As if she could hear my thoughts, her eyes shot to me. Something in them tugged at my subconscious, as if she was trying to tell me something. But before I could understand, she turned for a door next to us, opening it slowly.
I pinned my lips together to keep from making a noise. My eyes gobbled up what was on the other side of the door. Rows and rows of jail cells. The ones I could see were more like the HDF prisons. Sterile, clean, and even had seatless toilets, unlike the fae cages.
Men, women. Young and old. Sickly, thin, and haggard.
Humans.
They all looked as if they had been plucked right off the streets of Savage Lands. Those who had no shelter, no job, and no food. Living from moment to moment, hoping for someone to actually see them. To care and help.
Lena grabbed a tilt truck, wheeling it through the door.
As the door started to shut, someone moved in the farthest cell against the wall, the same double secured type of lockup Warwick and I were in on the fae side.
I caught a flash of brown eyes, dry, tangled reddish-brown hair, and a boney figure huddled against the bars.

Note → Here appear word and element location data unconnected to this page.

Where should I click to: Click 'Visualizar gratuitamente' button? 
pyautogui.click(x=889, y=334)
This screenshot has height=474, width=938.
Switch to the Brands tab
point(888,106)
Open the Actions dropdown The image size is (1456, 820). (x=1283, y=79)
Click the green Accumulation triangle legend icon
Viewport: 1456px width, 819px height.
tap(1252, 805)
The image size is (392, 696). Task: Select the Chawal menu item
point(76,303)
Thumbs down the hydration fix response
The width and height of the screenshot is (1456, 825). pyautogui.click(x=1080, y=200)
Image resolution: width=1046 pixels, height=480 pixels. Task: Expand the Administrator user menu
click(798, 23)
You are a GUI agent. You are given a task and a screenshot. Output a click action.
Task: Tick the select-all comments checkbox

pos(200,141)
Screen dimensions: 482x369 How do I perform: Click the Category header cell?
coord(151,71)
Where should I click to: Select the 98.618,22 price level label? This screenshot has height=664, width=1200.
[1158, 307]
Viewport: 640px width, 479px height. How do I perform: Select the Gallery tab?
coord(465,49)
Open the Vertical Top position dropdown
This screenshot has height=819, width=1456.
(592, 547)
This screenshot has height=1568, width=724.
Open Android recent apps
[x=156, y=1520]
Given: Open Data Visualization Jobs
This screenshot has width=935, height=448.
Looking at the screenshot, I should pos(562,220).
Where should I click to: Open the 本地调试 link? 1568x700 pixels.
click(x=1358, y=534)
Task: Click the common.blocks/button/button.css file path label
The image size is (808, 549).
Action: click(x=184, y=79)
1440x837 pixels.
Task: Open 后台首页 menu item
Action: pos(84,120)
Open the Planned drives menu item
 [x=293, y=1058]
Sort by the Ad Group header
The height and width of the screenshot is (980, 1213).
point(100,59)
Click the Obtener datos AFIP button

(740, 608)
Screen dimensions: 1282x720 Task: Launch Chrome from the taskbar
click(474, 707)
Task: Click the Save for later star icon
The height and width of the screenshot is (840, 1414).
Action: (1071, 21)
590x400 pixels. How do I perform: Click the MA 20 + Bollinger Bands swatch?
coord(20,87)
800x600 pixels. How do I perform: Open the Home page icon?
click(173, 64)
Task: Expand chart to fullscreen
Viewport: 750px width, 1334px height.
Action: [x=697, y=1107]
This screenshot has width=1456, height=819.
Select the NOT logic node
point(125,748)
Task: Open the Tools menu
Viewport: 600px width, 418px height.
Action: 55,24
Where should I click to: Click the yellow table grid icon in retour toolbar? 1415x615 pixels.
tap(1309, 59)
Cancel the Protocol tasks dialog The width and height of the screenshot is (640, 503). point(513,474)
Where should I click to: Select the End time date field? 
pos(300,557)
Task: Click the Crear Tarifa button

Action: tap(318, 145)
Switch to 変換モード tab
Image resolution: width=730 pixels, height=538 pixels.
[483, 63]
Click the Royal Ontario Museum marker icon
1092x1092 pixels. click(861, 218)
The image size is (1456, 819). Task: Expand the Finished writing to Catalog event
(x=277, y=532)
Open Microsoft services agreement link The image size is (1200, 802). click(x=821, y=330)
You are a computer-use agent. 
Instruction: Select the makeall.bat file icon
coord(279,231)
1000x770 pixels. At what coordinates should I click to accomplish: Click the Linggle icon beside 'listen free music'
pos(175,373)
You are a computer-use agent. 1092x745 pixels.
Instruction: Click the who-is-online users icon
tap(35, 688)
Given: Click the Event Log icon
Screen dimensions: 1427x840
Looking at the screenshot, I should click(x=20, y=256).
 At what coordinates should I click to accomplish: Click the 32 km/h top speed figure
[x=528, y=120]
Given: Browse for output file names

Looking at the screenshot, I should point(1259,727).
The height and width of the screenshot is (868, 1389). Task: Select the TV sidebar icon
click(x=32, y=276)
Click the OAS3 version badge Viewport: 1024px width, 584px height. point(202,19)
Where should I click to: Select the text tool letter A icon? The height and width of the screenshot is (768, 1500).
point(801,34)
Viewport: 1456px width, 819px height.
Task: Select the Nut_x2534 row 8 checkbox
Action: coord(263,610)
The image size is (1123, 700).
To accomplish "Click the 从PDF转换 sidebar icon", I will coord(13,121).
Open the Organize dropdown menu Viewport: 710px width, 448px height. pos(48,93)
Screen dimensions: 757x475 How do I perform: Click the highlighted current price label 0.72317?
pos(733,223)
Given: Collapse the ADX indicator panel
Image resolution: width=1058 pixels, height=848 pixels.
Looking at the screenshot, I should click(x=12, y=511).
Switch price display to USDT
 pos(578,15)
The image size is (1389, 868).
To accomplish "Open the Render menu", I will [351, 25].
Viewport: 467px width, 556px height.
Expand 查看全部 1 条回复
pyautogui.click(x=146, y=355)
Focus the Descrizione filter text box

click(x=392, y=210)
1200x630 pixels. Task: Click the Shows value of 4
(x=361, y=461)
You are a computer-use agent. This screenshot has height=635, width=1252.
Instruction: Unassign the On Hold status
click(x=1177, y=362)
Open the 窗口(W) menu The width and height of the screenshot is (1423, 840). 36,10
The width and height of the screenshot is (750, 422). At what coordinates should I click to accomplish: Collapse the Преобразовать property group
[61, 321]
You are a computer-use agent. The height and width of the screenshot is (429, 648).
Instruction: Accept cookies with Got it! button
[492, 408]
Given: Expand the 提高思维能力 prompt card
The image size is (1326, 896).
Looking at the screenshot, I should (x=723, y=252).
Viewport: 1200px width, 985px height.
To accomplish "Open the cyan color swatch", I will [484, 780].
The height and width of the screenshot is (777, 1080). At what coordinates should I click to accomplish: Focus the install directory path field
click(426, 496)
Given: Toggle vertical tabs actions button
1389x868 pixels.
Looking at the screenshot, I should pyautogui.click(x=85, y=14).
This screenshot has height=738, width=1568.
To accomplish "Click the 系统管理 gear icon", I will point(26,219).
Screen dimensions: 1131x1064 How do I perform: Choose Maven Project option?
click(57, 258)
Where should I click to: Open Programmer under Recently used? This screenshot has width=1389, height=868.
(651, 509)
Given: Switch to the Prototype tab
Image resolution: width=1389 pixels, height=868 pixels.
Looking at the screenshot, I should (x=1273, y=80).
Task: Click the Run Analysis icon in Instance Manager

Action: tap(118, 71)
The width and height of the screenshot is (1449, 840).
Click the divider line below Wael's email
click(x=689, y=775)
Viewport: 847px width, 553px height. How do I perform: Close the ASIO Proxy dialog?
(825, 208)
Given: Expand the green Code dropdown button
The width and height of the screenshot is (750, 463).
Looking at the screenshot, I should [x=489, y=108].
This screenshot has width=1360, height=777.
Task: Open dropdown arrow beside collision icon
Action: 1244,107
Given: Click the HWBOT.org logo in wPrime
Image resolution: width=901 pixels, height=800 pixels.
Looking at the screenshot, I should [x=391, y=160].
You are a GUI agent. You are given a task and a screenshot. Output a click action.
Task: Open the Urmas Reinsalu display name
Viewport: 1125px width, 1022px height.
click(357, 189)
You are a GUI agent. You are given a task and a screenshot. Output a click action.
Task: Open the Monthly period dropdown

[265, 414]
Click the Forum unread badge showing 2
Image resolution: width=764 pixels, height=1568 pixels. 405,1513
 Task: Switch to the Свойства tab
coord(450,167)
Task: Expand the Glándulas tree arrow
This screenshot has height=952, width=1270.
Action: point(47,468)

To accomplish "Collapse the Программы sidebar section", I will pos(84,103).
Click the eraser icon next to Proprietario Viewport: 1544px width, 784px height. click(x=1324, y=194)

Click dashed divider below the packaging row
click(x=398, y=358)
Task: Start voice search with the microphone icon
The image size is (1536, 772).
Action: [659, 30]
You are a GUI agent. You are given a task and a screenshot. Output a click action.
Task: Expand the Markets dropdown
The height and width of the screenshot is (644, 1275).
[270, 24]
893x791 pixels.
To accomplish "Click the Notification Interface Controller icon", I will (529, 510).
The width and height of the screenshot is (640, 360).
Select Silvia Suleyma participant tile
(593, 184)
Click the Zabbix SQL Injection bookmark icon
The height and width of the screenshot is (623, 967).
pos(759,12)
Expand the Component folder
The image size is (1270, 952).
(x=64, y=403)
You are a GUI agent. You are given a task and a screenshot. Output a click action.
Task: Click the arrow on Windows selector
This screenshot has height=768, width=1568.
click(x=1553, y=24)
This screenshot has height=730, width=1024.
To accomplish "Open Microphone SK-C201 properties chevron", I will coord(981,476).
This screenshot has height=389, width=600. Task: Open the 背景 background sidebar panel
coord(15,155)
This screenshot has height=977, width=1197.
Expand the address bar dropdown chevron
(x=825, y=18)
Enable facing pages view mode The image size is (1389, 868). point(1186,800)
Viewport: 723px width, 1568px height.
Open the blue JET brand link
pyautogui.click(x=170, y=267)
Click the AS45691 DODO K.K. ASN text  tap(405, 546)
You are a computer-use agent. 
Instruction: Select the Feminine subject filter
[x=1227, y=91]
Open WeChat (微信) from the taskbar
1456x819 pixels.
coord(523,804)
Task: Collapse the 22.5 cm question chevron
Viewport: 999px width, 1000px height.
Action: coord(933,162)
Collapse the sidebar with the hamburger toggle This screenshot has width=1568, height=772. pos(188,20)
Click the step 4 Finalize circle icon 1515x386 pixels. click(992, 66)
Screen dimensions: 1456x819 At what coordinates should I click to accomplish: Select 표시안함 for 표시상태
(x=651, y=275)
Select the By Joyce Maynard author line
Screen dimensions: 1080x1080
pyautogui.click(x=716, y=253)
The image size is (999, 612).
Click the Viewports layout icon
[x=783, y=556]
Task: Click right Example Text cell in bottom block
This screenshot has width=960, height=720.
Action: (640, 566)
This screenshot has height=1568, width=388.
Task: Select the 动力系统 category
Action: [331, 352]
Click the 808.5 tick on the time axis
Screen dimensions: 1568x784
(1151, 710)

I blinked, and the door closed, but my chest heaved as if it understood something my brain hadn’t picked up on. Prickles danced down my vertebrae, my head dizzy, stumbling me to the side.
“Whoa . . .” Blondie grabbed for me. “Let’s get this one back to her cell before she passes out on me.”
Brown Curls tossed the girl’s body into the bin, brushing off his hands.
“Dump her and get to the lab,” he ordered Lena.
“Yes, sir.” She bowed her head.
I didn’t even glance at Lena as they pulled me away, heading back for the fae side, my mind still reeling.
You’re delirious.
I was exhausted. Weak. Traumatized. Hallucinating from blood loss and hunger.
There was no way I saw who I thought I saw.